- [What to produce] The data below has to be returned exactly, down to the last character.

^^^^^^^^^^^^^^^^

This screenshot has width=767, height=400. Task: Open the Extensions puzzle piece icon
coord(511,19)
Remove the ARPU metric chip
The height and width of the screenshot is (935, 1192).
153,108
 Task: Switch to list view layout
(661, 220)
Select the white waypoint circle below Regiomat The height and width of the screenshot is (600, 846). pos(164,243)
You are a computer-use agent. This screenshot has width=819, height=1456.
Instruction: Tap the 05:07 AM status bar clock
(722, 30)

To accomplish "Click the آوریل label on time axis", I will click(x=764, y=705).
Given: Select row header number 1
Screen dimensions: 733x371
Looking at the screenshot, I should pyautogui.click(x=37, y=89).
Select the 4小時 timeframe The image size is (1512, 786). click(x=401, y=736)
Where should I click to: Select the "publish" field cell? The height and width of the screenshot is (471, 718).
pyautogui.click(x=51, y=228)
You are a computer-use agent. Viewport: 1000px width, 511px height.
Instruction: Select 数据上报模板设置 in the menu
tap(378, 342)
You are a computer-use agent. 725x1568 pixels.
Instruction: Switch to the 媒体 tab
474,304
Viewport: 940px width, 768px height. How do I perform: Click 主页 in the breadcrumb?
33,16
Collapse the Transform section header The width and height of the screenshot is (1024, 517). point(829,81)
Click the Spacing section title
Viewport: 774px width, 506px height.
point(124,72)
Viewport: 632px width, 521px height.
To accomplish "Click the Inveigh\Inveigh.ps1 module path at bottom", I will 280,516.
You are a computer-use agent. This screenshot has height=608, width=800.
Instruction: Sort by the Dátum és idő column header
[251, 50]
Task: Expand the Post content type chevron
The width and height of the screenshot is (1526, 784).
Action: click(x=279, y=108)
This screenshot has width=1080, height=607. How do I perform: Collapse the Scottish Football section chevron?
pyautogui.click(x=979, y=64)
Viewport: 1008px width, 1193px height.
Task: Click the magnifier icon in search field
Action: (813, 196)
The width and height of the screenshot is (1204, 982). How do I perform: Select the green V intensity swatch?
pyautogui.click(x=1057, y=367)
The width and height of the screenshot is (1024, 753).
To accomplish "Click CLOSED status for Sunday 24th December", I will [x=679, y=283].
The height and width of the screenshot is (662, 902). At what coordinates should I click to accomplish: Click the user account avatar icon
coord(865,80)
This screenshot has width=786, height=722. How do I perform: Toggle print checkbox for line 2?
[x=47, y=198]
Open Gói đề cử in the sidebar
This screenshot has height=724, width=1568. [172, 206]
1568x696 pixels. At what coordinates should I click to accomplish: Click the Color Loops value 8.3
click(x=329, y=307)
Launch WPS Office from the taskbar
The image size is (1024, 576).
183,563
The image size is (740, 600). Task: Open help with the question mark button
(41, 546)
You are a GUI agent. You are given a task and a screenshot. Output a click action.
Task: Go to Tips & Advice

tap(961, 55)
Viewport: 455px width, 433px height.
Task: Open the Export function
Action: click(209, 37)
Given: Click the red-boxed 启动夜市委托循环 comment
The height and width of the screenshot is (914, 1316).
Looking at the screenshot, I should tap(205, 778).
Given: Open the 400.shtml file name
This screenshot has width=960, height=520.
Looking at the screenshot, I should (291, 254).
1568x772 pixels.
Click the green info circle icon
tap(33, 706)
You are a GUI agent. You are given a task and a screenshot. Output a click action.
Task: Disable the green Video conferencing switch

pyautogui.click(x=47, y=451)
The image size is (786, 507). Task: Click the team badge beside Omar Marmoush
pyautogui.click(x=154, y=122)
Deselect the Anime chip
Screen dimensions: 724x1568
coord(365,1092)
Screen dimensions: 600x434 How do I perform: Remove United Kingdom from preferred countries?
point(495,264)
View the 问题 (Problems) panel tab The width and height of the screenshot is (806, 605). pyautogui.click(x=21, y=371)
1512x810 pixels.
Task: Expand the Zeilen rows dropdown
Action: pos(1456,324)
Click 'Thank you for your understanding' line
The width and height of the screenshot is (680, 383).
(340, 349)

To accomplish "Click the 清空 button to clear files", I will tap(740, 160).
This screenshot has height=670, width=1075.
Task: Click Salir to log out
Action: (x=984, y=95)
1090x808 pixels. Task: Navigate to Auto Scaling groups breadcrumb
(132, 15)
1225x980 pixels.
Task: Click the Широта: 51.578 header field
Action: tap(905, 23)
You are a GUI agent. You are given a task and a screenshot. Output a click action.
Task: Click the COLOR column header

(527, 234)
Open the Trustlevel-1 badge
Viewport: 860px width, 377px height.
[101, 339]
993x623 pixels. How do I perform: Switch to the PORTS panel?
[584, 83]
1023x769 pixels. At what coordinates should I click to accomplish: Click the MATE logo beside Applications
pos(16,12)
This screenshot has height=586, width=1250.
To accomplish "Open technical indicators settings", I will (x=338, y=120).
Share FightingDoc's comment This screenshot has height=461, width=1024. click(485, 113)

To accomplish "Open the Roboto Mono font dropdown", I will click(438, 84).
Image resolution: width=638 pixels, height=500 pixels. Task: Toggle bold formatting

^^^^^^^^^^^^^^^^

- [Solution to this problem]
This screenshot has width=767, height=400. Task: Open the Extensions puzzle piece icon
coord(511,19)
Remove the ARPU metric chip
The height and width of the screenshot is (935, 1192).
153,108
 Task: Switch to list view layout
(661, 220)
Select the white waypoint circle below Regiomat The height and width of the screenshot is (600, 846). pos(164,243)
You are a computer-use agent. This screenshot has width=819, height=1456.
Instruction: Tap the 05:07 AM status bar clock
(722, 30)

To accomplish "Click the آوریل label on time axis", I will click(x=764, y=705).
Given: Select row header number 1
Screen dimensions: 733x371
Looking at the screenshot, I should pyautogui.click(x=37, y=89).
Select the 4小時 timeframe The image size is (1512, 786). click(x=401, y=736)
Where should I click to: Select the "publish" field cell? The height and width of the screenshot is (471, 718).
pyautogui.click(x=51, y=228)
You are a computer-use agent. Viewport: 1000px width, 511px height.
Instruction: Select 数据上报模板设置 in the menu
tap(378, 342)
You are a computer-use agent. 725x1568 pixels.
Instruction: Switch to the 媒体 tab
474,304
Viewport: 940px width, 768px height. How do I perform: Click 主页 in the breadcrumb?
33,16
Collapse the Transform section header The width and height of the screenshot is (1024, 517). point(829,81)
Click the Spacing section title
Viewport: 774px width, 506px height.
point(124,72)
Viewport: 632px width, 521px height.
To accomplish "Click the Inveigh\Inveigh.ps1 module path at bottom", I will 280,516.
You are a computer-use agent. This screenshot has height=608, width=800.
Instruction: Sort by the Dátum és idő column header
[251, 50]
Task: Expand the Post content type chevron
The width and height of the screenshot is (1526, 784).
Action: click(x=279, y=108)
This screenshot has width=1080, height=607. How do I perform: Collapse the Scottish Football section chevron?
pyautogui.click(x=979, y=64)
Viewport: 1008px width, 1193px height.
Task: Click the magnifier icon in search field
Action: (813, 196)
The width and height of the screenshot is (1204, 982). How do I perform: Select the green V intensity swatch?
pyautogui.click(x=1057, y=367)
The width and height of the screenshot is (1024, 753).
To accomplish "Click CLOSED status for Sunday 24th December", I will [x=679, y=283].
The height and width of the screenshot is (662, 902). At what coordinates should I click to accomplish: Click the user account avatar icon
coord(865,80)
This screenshot has width=786, height=722. How do I perform: Toggle print checkbox for line 2?
[x=47, y=198]
Open Gói đề cử in the sidebar
This screenshot has height=724, width=1568. [172, 206]
1568x696 pixels. At what coordinates should I click to accomplish: Click the Color Loops value 8.3
click(x=329, y=307)
Launch WPS Office from the taskbar
The image size is (1024, 576).
183,563
The image size is (740, 600). Task: Open help with the question mark button
(41, 546)
You are a GUI agent. You are given a task and a screenshot. Output a click action.
Task: Go to Tips & Advice

tap(961, 55)
Viewport: 455px width, 433px height.
Task: Open the Export function
Action: click(209, 37)
Given: Click the red-boxed 启动夜市委托循环 comment
The height and width of the screenshot is (914, 1316).
Looking at the screenshot, I should tap(205, 778).
Given: Open the 400.shtml file name
This screenshot has width=960, height=520.
Looking at the screenshot, I should (291, 254).
1568x772 pixels.
Click the green info circle icon
tap(33, 706)
You are a GUI agent. You are given a task and a screenshot. Output a click action.
Task: Disable the green Video conferencing switch

pyautogui.click(x=47, y=451)
The image size is (786, 507). Task: Click the team badge beside Omar Marmoush
pyautogui.click(x=154, y=122)
Deselect the Anime chip
Screen dimensions: 724x1568
coord(365,1092)
Screen dimensions: 600x434 How do I perform: Remove United Kingdom from preferred countries?
point(495,264)
View the 问题 (Problems) panel tab The width and height of the screenshot is (806, 605). pyautogui.click(x=21, y=371)
1512x810 pixels.
Task: Expand the Zeilen rows dropdown
Action: pos(1456,324)
Click 'Thank you for your understanding' line
The width and height of the screenshot is (680, 383).
(340, 349)

To accomplish "Click the 清空 button to clear files", I will tap(740, 160).
This screenshot has height=670, width=1075.
Task: Click Salir to log out
Action: (x=984, y=95)
1090x808 pixels. Task: Navigate to Auto Scaling groups breadcrumb
(132, 15)
1225x980 pixels.
Task: Click the Широта: 51.578 header field
Action: tap(905, 23)
You are a GUI agent. You are given a task and a screenshot. Output a click action.
Task: Click the COLOR column header

(527, 234)
Open the Trustlevel-1 badge
Viewport: 860px width, 377px height.
[101, 339]
993x623 pixels. How do I perform: Switch to the PORTS panel?
[584, 83]
1023x769 pixels. At what coordinates should I click to accomplish: Click the MATE logo beside Applications
pos(16,12)
This screenshot has height=586, width=1250.
To accomplish "Open technical indicators settings", I will (x=338, y=120).
Share FightingDoc's comment This screenshot has height=461, width=1024. click(485, 113)

To accomplish "Open the Roboto Mono font dropdown", I will click(438, 84).
Image resolution: width=638 pixels, height=500 pixels. Task: Toggle bold formatting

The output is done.